§ **Saved data entries**:
================
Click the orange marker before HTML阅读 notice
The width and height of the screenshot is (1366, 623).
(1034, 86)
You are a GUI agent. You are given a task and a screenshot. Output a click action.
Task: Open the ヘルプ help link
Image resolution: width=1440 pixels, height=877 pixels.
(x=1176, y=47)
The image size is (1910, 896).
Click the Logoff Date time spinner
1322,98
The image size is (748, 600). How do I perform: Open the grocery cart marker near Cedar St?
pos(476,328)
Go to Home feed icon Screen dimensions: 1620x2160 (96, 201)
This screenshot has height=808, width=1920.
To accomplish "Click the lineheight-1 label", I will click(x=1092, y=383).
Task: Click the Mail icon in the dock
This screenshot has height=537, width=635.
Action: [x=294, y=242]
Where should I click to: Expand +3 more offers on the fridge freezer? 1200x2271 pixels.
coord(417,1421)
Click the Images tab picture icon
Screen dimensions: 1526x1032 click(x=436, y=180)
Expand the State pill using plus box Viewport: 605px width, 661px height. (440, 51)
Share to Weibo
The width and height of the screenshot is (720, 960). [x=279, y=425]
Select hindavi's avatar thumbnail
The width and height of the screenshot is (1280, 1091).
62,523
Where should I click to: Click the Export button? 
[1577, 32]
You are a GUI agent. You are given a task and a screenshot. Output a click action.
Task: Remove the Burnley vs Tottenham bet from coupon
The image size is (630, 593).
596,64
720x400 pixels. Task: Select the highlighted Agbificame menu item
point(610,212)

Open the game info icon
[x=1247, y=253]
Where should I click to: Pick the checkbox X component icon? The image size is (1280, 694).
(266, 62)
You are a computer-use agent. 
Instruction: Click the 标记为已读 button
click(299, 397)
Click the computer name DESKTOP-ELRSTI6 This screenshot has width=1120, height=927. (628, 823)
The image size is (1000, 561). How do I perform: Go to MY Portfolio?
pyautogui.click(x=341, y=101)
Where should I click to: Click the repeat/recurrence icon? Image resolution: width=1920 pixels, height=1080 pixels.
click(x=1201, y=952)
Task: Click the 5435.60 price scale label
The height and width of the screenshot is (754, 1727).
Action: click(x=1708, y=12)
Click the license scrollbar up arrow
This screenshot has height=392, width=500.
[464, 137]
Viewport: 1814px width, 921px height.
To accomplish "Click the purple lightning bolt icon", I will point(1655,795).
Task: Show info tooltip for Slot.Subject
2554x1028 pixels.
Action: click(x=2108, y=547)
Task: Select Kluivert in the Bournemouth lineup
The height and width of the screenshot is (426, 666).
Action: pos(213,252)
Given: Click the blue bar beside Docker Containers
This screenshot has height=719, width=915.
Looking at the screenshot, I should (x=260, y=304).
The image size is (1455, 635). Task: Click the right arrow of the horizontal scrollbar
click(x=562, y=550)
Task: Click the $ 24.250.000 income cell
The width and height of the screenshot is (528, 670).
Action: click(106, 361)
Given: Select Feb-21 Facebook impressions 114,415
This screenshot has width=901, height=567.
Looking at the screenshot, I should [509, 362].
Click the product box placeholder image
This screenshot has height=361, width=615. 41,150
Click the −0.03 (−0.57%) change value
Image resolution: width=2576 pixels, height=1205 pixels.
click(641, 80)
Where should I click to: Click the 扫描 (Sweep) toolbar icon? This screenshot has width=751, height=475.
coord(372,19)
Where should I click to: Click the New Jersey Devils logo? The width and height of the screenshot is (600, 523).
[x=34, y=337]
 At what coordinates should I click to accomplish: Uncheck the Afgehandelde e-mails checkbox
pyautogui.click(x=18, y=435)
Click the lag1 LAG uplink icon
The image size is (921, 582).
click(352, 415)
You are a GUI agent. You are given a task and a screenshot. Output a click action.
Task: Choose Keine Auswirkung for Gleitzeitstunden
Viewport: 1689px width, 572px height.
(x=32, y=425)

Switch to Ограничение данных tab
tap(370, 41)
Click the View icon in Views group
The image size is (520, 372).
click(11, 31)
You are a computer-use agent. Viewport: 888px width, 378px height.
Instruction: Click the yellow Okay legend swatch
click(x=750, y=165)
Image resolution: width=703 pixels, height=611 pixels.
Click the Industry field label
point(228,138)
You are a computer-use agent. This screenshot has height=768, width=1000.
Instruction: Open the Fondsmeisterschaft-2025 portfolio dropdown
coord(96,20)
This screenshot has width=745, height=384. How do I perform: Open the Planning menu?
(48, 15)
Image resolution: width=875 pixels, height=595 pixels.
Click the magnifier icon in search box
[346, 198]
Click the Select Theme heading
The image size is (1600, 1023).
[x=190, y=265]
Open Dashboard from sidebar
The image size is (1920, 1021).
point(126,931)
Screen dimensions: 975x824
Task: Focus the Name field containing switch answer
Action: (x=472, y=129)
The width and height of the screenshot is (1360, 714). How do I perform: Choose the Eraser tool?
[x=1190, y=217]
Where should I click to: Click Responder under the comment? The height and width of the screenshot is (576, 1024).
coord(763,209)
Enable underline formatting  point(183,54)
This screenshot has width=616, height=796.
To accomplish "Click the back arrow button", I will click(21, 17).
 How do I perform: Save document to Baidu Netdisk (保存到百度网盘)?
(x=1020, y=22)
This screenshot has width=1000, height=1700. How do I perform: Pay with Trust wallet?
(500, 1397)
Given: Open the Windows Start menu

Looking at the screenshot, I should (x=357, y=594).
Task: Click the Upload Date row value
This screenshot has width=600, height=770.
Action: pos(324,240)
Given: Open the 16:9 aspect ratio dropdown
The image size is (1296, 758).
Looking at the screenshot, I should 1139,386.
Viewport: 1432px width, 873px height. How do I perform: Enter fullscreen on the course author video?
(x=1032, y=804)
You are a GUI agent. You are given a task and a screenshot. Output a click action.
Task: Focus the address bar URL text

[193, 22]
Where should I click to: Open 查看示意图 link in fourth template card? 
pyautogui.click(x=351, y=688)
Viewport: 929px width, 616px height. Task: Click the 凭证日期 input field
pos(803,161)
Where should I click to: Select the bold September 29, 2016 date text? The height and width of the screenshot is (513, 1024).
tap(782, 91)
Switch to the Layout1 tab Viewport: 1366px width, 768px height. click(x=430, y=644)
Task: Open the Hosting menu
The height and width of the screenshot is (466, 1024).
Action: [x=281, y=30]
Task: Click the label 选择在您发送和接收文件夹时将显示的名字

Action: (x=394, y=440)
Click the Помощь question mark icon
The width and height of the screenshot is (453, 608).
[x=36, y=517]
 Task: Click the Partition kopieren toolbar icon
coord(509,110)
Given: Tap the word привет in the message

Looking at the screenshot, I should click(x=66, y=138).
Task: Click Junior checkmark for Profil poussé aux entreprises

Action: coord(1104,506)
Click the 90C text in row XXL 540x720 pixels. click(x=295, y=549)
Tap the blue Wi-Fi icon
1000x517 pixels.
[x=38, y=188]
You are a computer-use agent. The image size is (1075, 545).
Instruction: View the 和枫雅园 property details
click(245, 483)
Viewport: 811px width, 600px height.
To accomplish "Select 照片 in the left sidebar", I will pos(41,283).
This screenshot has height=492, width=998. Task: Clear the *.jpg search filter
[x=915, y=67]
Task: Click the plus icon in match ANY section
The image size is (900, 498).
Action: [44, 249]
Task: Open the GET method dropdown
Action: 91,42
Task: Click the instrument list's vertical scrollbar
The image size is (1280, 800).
================
§ **How to complete this task**:
Repeat each record in full; every line must match exactly.

§ **Your solution**:
Click the orange marker before HTML阅读 notice
The width and height of the screenshot is (1366, 623).
(1034, 86)
You are a GUI agent. You are given a task and a screenshot. Output a click action.
Task: Open the ヘルプ help link
Image resolution: width=1440 pixels, height=877 pixels.
(x=1176, y=47)
The image size is (1910, 896).
Click the Logoff Date time spinner
1322,98
The image size is (748, 600). How do I perform: Open the grocery cart marker near Cedar St?
pos(476,328)
Go to Home feed icon Screen dimensions: 1620x2160 (96, 201)
This screenshot has height=808, width=1920.
To accomplish "Click the lineheight-1 label", I will click(x=1092, y=383).
Task: Click the Mail icon in the dock
This screenshot has height=537, width=635.
Action: [x=294, y=242]
Where should I click to: Expand +3 more offers on the fridge freezer? 1200x2271 pixels.
coord(417,1421)
Click the Images tab picture icon
Screen dimensions: 1526x1032 click(x=436, y=180)
Expand the State pill using plus box Viewport: 605px width, 661px height. (440, 51)
Share to Weibo
The width and height of the screenshot is (720, 960). [x=279, y=425]
Select hindavi's avatar thumbnail
The width and height of the screenshot is (1280, 1091).
62,523
Where should I click to: Click the Export button? 
[1577, 32]
You are a GUI agent. You are given a task and a screenshot. Output a click action.
Task: Remove the Burnley vs Tottenham bet from coupon
The image size is (630, 593).
596,64
720x400 pixels. Task: Select the highlighted Agbificame menu item
point(610,212)

Open the game info icon
[x=1247, y=253]
Where should I click to: Pick the checkbox X component icon? The image size is (1280, 694).
(266, 62)
You are a computer-use agent. 
Instruction: Click the 标记为已读 button
click(299, 397)
Click the computer name DESKTOP-ELRSTI6 This screenshot has width=1120, height=927. (628, 823)
The image size is (1000, 561). How do I perform: Go to MY Portfolio?
pyautogui.click(x=341, y=101)
Where should I click to: Click the repeat/recurrence icon? Image resolution: width=1920 pixels, height=1080 pixels.
click(x=1201, y=952)
Task: Click the 5435.60 price scale label
The height and width of the screenshot is (754, 1727).
Action: click(x=1708, y=12)
Click the license scrollbar up arrow
This screenshot has height=392, width=500.
[464, 137]
Viewport: 1814px width, 921px height.
To accomplish "Click the purple lightning bolt icon", I will point(1655,795).
Task: Show info tooltip for Slot.Subject
2554x1028 pixels.
Action: click(x=2108, y=547)
Task: Select Kluivert in the Bournemouth lineup
The height and width of the screenshot is (426, 666).
Action: pos(213,252)
Given: Click the blue bar beside Docker Containers
This screenshot has height=719, width=915.
Looking at the screenshot, I should (x=260, y=304).
The image size is (1455, 635). Task: Click the right arrow of the horizontal scrollbar
click(x=562, y=550)
Task: Click the $ 24.250.000 income cell
The width and height of the screenshot is (528, 670).
Action: click(106, 361)
Given: Select Feb-21 Facebook impressions 114,415
This screenshot has width=901, height=567.
Looking at the screenshot, I should [509, 362].
Click the product box placeholder image
This screenshot has height=361, width=615. 41,150
Click the −0.03 (−0.57%) change value
Image resolution: width=2576 pixels, height=1205 pixels.
click(641, 80)
Where should I click to: Click the 扫描 (Sweep) toolbar icon? This screenshot has width=751, height=475.
coord(372,19)
Where should I click to: Click the New Jersey Devils logo? The width and height of the screenshot is (600, 523).
[x=34, y=337]
 At what coordinates should I click to accomplish: Uncheck the Afgehandelde e-mails checkbox
pyautogui.click(x=18, y=435)
Click the lag1 LAG uplink icon
The image size is (921, 582).
click(352, 415)
You are a GUI agent. You are given a task and a screenshot. Output a click action.
Task: Choose Keine Auswirkung for Gleitzeitstunden
Viewport: 1689px width, 572px height.
(x=32, y=425)

Switch to Ограничение данных tab
tap(370, 41)
Click the View icon in Views group
The image size is (520, 372).
click(11, 31)
You are a computer-use agent. Viewport: 888px width, 378px height.
Instruction: Click the yellow Okay legend swatch
click(x=750, y=165)
Image resolution: width=703 pixels, height=611 pixels.
Click the Industry field label
point(228,138)
You are a computer-use agent. This screenshot has height=768, width=1000.
Instruction: Open the Fondsmeisterschaft-2025 portfolio dropdown
coord(96,20)
This screenshot has width=745, height=384. How do I perform: Open the Planning menu?
(48, 15)
Image resolution: width=875 pixels, height=595 pixels.
Click the magnifier icon in search box
[346, 198]
Click the Select Theme heading
The image size is (1600, 1023).
[x=190, y=265]
Open Dashboard from sidebar
The image size is (1920, 1021).
point(126,931)
Screen dimensions: 975x824
Task: Focus the Name field containing switch answer
Action: (x=472, y=129)
The width and height of the screenshot is (1360, 714). How do I perform: Choose the Eraser tool?
[x=1190, y=217]
Where should I click to: Click Responder under the comment? The height and width of the screenshot is (576, 1024).
coord(763,209)
Enable underline formatting  point(183,54)
This screenshot has width=616, height=796.
To accomplish "Click the back arrow button", I will click(21, 17).
 How do I perform: Save document to Baidu Netdisk (保存到百度网盘)?
(x=1020, y=22)
This screenshot has width=1000, height=1700. How do I perform: Pay with Trust wallet?
(500, 1397)
Given: Open the Windows Start menu

Looking at the screenshot, I should (x=357, y=594).
Task: Click the Upload Date row value
This screenshot has width=600, height=770.
Action: pos(324,240)
Given: Open the 16:9 aspect ratio dropdown
The image size is (1296, 758).
Looking at the screenshot, I should 1139,386.
Viewport: 1432px width, 873px height. How do I perform: Enter fullscreen on the course author video?
(x=1032, y=804)
You are a GUI agent. You are given a task and a screenshot. Output a click action.
Task: Focus the address bar URL text

[193, 22]
Where should I click to: Open 查看示意图 link in fourth template card? 
pyautogui.click(x=351, y=688)
Viewport: 929px width, 616px height. Task: Click the 凭证日期 input field
pos(803,161)
Where should I click to: Select the bold September 29, 2016 date text? The height and width of the screenshot is (513, 1024).
tap(782, 91)
Switch to the Layout1 tab Viewport: 1366px width, 768px height. click(x=430, y=644)
Task: Open the Hosting menu
The height and width of the screenshot is (466, 1024).
Action: [x=281, y=30]
Task: Click the label 选择在您发送和接收文件夹时将显示的名字

Action: (x=394, y=440)
Click the Помощь question mark icon
The width and height of the screenshot is (453, 608).
[x=36, y=517]
 Task: Click the Partition kopieren toolbar icon
coord(509,110)
Given: Tap the word привет in the message

Looking at the screenshot, I should click(x=66, y=138).
Task: Click Junior checkmark for Profil poussé aux entreprises

Action: coord(1104,506)
Click the 90C text in row XXL 540x720 pixels. click(x=295, y=549)
Tap the blue Wi-Fi icon
1000x517 pixels.
[x=38, y=188]
You are a computer-use agent. The image size is (1075, 545).
Instruction: View the 和枫雅园 property details
click(245, 483)
Viewport: 811px width, 600px height.
To accomplish "Select 照片 in the left sidebar", I will pos(41,283).
This screenshot has height=492, width=998. Task: Clear the *.jpg search filter
[x=915, y=67]
Task: Click the plus icon in match ANY section
The image size is (900, 498).
Action: [44, 249]
Task: Open the GET method dropdown
Action: 91,42
Task: Click the instrument list's vertical scrollbar
The image size is (1280, 800).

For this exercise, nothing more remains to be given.